--- start Material to process ---

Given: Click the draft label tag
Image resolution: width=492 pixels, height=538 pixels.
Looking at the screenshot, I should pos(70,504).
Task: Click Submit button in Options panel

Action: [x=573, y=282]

--- end Material to process ---
--- start Material to process ---

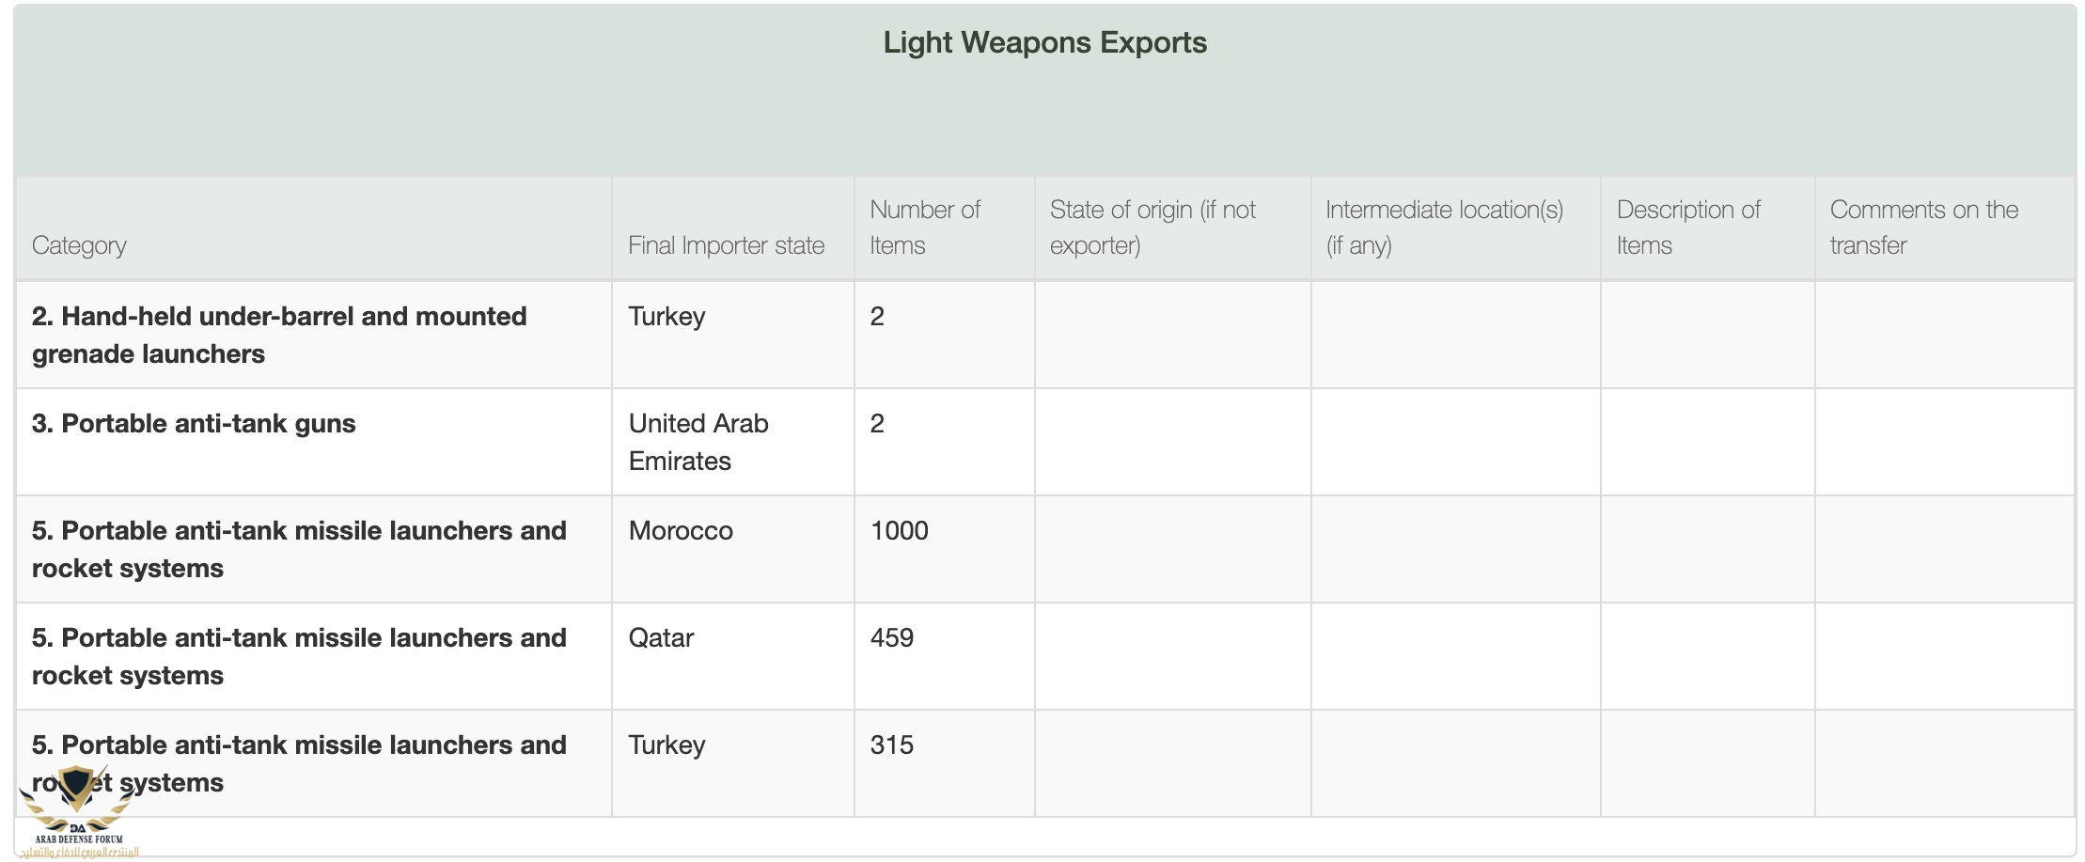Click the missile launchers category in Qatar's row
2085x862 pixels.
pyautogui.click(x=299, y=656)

--- end Material to process ---

Exercise → Lay out the lines of the records, starting at the line that contains "Given: Click the draft label tag" and ending at the line that contains "Action: [x=573, y=282]", as a Markdown table. Use the columns Row, for a running number, and Line, for the line itself, and leave out blank lines.

Result for this task →
| Row | Line |
|---|---|
| 1 | Given: Click the draft label tag |
| 2 | Image resolution: width=492 pixels, height=538 pixels. |
| 3 | Looking at the screenshot, I should pos(70,504). |
| 4 | Task: Click Submit button in Options panel |
| 5 | Action: [x=573, y=282] |